TEXTE DONNÉ:
La Turquie n’a pas été moins efficace que l'Arabie saoudite dans la montée en puissance de l'EI, seulement pour réaliser les rêves néo-ottomans de ses dirigeants en ne tenant pas compte de la demande américaine de mettre un terme à cette ligne de conduite. Une vidéo publiée en 2015 par le quotidien turc Cumhuriyet, qui a intégré l’enregistrement dans un rapport, a montré que l'agence de renseignement turque (MİT) avait continuellement assuré un passage sûr pour les terroristes vers la Syrie.
Dissimuler la défaite
Compte tenu des faits ci-dessus, il est intéressant de constater que le président Obama, lors de sa conférence du 16 décembre, a déclaré que la responsabilité de la brutalité exercée à Alep reposait « en un seul lieu – avec le régime Assad et ses alliés, la Russie et l'Iran. Et ce sang et ces atrocités sont sur leurs mains ».
Pour dissimuler sa défaite en Syrie et lors de l'élection présidentielle, l'administration américaine démocrate cherche sans relâche à façonner une guerre froide II contre la Russie en attribuant ses pertes de façon simpliste aux ambitions personnelles du président russe, Vladimir Poutine.

DÉFIS:
1) D'après le texte donné, quel quotidien turc a publié la vidéo de 2015 ?
2) Indiquez, s'il vous plaît, si chacune de ces affirmations concorde avec le texte donné : (a) Obama s'est exprimé lors d'une conférence tenue le 16 décembre ; (b) la vidéo montre que l'agence de renseignement saoudienne assurait le passage des terroristes vers la Syrie ; (c) l'administration américaine impute ses pertes aux ambitions personnelles de Vladimir Poutine.
Les entrées forment un matériau indépendant du texte donné.

DONNÉES FOURNIES:

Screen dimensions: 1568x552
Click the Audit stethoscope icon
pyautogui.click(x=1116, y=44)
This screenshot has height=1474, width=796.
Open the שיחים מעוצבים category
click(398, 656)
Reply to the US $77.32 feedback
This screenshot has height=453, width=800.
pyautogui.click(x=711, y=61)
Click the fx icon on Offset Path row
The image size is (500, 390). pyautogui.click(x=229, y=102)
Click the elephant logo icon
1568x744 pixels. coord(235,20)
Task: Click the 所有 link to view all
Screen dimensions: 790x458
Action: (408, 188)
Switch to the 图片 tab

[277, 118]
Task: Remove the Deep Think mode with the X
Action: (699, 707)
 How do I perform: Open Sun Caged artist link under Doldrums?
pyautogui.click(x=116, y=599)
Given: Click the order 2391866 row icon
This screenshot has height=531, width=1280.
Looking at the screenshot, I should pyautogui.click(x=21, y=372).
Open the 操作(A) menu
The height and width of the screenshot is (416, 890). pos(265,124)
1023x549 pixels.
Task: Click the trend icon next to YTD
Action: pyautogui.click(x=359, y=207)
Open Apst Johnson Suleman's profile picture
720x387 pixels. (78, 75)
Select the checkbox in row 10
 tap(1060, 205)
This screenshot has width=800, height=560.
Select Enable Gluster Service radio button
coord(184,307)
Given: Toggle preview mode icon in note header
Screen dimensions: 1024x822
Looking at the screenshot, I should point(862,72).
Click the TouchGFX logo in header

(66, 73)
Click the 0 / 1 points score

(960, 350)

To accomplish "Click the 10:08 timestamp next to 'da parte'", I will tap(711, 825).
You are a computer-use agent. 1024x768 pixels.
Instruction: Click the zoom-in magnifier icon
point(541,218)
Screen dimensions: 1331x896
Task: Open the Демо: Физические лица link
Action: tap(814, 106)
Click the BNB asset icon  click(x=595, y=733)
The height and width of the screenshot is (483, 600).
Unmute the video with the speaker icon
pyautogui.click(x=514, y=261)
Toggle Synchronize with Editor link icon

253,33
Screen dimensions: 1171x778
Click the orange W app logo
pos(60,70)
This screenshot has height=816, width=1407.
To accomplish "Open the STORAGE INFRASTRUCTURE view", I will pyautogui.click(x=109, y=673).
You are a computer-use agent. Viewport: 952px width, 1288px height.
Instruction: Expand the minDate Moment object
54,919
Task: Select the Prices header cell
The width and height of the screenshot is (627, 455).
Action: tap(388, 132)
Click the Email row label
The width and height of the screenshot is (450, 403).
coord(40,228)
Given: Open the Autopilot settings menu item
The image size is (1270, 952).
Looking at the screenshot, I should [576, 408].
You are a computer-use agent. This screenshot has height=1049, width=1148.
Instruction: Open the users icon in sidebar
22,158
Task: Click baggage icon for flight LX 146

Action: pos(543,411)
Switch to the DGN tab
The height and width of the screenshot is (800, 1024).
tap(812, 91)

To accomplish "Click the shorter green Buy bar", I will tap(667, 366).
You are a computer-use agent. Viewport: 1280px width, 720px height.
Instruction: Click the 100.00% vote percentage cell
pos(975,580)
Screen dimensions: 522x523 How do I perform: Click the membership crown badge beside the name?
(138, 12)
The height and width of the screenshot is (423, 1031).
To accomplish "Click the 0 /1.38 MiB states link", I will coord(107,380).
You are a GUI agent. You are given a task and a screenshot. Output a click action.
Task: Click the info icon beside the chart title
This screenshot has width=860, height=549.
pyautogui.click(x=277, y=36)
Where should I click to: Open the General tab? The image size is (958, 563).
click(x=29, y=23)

RÉPONSES PAR TÂCHE:
1) Le quotidien Cumhuriyet.

2)
(a) Oui : « lors de sa conférence du 16 décembre ».
(b) Non : « l'agence de renseignement turque (MİT) avait continuellement assuré un passage sûr pour les terroristes vers la Syrie ».
(c) Oui : « en attribuant ses pertes de façon simpliste aux ambitions personnelles du président russe, Vladimir Poutine ».